Day 22 : 模型優化 - 知識蒸餾 Knowledge Distillation

第 13 屆鐵人賽鍊成

什麼是知識蒸餾 Knowledge Distillation

知識蒸餾 Knowledge Distillation 為模型壓縮技術，其中 student 模型從可以更複雜的 teacher 模型中 "學習" 。換言之，如果已經透過複雜的結構建構出不錯的模型，可以用知識蒸餾訓練出較簡易版本的模型，準確度不會差太多。
知識蒸餾主要運用在分類任務上。
Colab 支援，參考Keras官方範例修改而成，理論請參見論文。

實作知識蒸餾 Knowledge Distillation

本範例皆以 tf.Kreas實作，過程包含:
1. 自定義一個Distiller類別。
2. 用 CNN 訓練 teacher 模型。
3. student 模型向 teacher 學習。
4. 訓練一個沒向老師學的 student_scratch 模型進行比較。

準備資料

延續前篇採用 MNIST ，您也可以改為 CIFAR-10、 cats vs dogs 等分類任務。

建立Distiller類別

本篇使用 Keras 官方範例定義的 Distiller 類別。

該類別繼承於 th.keras.Model，並改寫以下方法:

compile：這個模型需要一些額外的參數來編譯，比如老師和學生的損失，alpha 和 temp 。
train_step：控制模型的訓練方式。這將是真正的知識蒸餾邏輯所在。這個方法就是你做的時候調用的方法model.fit。
test_step：控制模型的評估。這個方法就是你做的時候調用的方法model.evaluate。

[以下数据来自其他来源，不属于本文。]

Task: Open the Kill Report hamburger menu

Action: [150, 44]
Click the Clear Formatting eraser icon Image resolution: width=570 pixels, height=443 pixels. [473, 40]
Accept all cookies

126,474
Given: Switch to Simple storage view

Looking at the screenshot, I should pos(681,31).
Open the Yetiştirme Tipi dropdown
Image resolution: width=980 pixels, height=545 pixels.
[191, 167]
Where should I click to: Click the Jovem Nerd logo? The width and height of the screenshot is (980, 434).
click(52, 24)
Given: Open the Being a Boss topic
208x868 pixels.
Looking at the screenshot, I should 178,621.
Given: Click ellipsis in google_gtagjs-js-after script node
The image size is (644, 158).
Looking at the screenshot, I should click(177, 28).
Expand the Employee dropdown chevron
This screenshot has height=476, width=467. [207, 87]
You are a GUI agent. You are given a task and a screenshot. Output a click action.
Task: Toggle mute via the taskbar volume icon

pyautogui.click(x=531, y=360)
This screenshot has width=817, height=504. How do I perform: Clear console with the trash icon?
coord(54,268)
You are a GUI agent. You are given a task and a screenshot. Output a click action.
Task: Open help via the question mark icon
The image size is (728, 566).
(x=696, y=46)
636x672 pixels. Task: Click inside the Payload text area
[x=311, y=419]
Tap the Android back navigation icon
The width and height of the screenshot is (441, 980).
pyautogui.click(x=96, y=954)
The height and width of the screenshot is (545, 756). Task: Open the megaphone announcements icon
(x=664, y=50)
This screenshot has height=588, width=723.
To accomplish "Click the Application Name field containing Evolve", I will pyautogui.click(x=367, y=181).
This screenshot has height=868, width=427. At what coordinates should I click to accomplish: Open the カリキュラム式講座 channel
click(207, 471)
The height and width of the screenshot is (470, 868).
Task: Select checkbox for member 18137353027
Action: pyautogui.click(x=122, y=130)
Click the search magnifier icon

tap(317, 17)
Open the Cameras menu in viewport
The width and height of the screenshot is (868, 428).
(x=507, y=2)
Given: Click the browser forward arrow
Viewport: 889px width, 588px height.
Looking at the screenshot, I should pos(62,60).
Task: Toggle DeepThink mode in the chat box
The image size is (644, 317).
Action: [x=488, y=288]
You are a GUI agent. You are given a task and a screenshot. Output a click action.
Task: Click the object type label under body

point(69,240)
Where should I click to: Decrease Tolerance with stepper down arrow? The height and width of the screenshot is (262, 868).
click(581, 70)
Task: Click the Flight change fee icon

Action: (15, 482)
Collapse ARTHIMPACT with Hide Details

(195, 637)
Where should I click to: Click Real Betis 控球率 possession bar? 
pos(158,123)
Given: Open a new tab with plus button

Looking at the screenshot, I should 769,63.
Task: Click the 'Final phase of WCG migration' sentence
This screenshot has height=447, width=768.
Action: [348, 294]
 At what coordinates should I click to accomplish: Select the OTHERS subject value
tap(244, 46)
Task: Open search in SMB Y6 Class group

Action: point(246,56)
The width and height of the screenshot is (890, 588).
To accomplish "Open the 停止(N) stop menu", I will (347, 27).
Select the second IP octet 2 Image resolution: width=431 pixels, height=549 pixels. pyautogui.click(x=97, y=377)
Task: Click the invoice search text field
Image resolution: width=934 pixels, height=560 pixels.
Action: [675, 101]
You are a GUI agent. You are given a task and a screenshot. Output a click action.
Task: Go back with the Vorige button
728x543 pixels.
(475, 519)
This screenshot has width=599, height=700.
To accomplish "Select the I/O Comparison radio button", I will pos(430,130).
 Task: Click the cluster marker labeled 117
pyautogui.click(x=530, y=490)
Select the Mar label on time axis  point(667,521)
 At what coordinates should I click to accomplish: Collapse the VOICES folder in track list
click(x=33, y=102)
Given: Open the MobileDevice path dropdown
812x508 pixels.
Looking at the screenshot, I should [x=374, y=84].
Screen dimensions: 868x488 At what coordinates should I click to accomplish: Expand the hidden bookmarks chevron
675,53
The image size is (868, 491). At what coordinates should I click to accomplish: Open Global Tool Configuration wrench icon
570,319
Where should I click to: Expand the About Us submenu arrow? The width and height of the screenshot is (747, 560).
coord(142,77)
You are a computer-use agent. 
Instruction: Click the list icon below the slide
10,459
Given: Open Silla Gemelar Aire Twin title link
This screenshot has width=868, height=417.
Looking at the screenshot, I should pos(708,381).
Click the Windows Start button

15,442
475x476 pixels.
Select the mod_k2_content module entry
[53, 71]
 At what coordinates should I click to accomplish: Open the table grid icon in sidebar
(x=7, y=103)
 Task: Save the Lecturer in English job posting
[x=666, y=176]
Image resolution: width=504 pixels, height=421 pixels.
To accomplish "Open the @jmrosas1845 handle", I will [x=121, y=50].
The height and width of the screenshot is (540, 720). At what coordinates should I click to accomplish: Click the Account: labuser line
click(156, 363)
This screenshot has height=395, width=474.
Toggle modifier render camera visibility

class Distiller(keras.Model):
    def __init__(self, student, teacher):
        super(Distiller, self).__init__()
        self.teacher = teacher
        self.student = student

    def compile(
        self,
        optimizer,
        metrics,
        student_loss_fn,
        distillation_loss_fn,
        alpha=0.1,
        temperature=3,
        ):
        """ Configure the distiller.
        Args:
            optimizer: Keras optimizer for the student weights.
            metrics: Keras metrics for evaluation.
            student_loss_fn: Loss function of difference between student
                predictions and ground-truth.
            distillation_loss_fn: Loss function of difference between soft
                student predictions and soft teacher predictions.
            alpha: weight to student_loss_fn and 1-alpha to 
                distillation_loss_fn.
            temperature: Temperature for softening probability 
                distributions.
                Larger temperature gives softer distributions.
        """
        super(Distiller, self).compile(
            optimizer=optimizer, 
            metrics=metrics
            )
        self.student_loss_fn = student_loss_fn
        self.distillation_loss_fn = distillation_loss_fn
        self.alpha = alpha
        self.temperature = temperature

    def train_step(self, data):
        # Unpack data
        x, y = data

        # Forward pass of teacher
        teacher_predictions = self.teacher(x, training=False)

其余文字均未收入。